Dataset items

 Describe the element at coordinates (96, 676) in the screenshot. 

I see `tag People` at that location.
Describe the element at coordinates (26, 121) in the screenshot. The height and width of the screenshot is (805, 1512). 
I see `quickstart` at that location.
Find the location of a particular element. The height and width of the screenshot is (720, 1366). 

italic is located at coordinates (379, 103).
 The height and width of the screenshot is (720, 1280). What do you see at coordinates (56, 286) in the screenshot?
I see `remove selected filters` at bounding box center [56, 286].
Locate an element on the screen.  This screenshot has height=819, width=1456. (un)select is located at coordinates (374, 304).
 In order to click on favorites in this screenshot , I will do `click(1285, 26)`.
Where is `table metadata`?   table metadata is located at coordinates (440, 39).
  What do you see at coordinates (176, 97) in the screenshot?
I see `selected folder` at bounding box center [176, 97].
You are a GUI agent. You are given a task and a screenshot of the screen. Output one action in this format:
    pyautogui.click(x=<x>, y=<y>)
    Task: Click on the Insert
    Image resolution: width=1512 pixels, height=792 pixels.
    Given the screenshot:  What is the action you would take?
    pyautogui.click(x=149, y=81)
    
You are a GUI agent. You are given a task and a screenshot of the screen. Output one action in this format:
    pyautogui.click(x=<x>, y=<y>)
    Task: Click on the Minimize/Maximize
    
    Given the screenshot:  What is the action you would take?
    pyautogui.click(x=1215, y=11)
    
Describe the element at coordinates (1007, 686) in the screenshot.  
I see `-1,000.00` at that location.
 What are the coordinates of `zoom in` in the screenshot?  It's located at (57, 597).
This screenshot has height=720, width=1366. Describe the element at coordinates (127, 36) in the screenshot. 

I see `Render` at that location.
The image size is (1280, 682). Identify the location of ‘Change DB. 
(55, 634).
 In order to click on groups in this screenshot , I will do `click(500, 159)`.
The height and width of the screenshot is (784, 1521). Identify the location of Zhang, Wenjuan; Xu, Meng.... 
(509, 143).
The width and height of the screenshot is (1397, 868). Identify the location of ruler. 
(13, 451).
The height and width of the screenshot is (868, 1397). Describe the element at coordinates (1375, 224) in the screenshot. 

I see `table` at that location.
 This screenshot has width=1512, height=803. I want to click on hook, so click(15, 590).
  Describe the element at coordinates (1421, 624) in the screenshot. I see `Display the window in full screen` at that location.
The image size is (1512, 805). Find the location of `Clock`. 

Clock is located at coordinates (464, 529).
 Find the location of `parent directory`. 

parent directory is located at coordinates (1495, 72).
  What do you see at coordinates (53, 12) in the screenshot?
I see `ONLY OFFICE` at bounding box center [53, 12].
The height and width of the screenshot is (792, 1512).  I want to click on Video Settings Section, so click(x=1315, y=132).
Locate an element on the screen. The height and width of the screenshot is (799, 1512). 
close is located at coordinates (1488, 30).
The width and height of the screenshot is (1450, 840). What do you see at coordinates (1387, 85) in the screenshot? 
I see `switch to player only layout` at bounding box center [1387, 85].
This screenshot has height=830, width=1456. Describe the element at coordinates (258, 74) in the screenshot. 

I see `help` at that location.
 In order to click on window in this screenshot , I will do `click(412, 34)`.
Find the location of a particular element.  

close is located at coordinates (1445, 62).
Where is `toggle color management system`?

Job
Turn every line of the records above into a numbered list, leaving out the blank lines.

Exercise response
1.  Describe the element at coordinates (96, 676) in the screenshot. 
2. I see `tag People` at that location.
3. Describe the element at coordinates (26, 121) in the screenshot. The height and width of the screenshot is (805, 1512). 
4. I see `quickstart` at that location.
5. Find the location of a particular element. The height and width of the screenshot is (720, 1366). 
6. italic is located at coordinates (379, 103).
7.  The height and width of the screenshot is (720, 1280). What do you see at coordinates (56, 286) in the screenshot?
8. I see `remove selected filters` at bounding box center [56, 286].
9. Locate an element on the screen.  This screenshot has height=819, width=1456. (un)select is located at coordinates (374, 304).
10.  In order to click on favorites in this screenshot , I will do `click(1285, 26)`.
11. Where is `table metadata`?   table metadata is located at coordinates (440, 39).
12.   What do you see at coordinates (176, 97) in the screenshot?
13. I see `selected folder` at bounding box center [176, 97].
14. You are a GUI agent. You are given a task and a screenshot of the screen. Output one action in this format:
15.     pyautogui.click(x=<x>, y=<y>)
16.     Task: Click on the Insert
17.     Image resolution: width=1512 pixels, height=792 pixels.
18.     Given the screenshot:  What is the action you would take?
19.     pyautogui.click(x=149, y=81)
20. You are a GUI agent. You are given a task and a screenshot of the screen. Output one action in this format:
21.     pyautogui.click(x=<x>, y=<y>)
22.     Task: Click on the Minimize/Maximize
23.     Given the screenshot:  What is the action you would take?
24.     pyautogui.click(x=1215, y=11)
25. Describe the element at coordinates (1007, 686) in the screenshot.  
26. I see `-1,000.00` at that location.
27.  What are the coordinates of `zoom in` in the screenshot?  It's located at (57, 597).
28. This screenshot has height=720, width=1366. Describe the element at coordinates (127, 36) in the screenshot. 
29. I see `Render` at that location.
30. The image size is (1280, 682). Identify the location of ‘Change DB. 
31. (55, 634).
32.  In order to click on groups in this screenshot , I will do `click(500, 159)`.
33. The height and width of the screenshot is (784, 1521). Identify the location of Zhang, Wenjuan; Xu, Meng.... 
34. (509, 143).
35. The width and height of the screenshot is (1397, 868). Identify the location of ruler. 
36. (13, 451).
37. The height and width of the screenshot is (868, 1397). Describe the element at coordinates (1375, 224) in the screenshot. 
38. I see `table` at that location.
39.  This screenshot has width=1512, height=803. I want to click on hook, so click(15, 590).
40.   Describe the element at coordinates (1421, 624) in the screenshot. I see `Display the window in full screen` at that location.
41. The image size is (1512, 805). Find the location of `Clock`. 
42. Clock is located at coordinates (464, 529).
43.  Find the location of `parent directory`. 
44. parent directory is located at coordinates (1495, 72).
45.   What do you see at coordinates (53, 12) in the screenshot?
46. I see `ONLY OFFICE` at bounding box center [53, 12].
47. The height and width of the screenshot is (792, 1512).  I want to click on Video Settings Section, so click(x=1315, y=132).
48. Locate an element on the screen. The height and width of the screenshot is (799, 1512). 
49. close is located at coordinates (1488, 30).
50. The width and height of the screenshot is (1450, 840). What do you see at coordinates (1387, 85) in the screenshot? 
51. I see `switch to player only layout` at bounding box center [1387, 85].
52. This screenshot has height=830, width=1456. Describe the element at coordinates (258, 74) in the screenshot. 
53. I see `help` at that location.
54.  In order to click on window in this screenshot , I will do `click(412, 34)`.
55. Find the location of a particular element.  
56. close is located at coordinates (1445, 62).
57. Where is `toggle color management system`?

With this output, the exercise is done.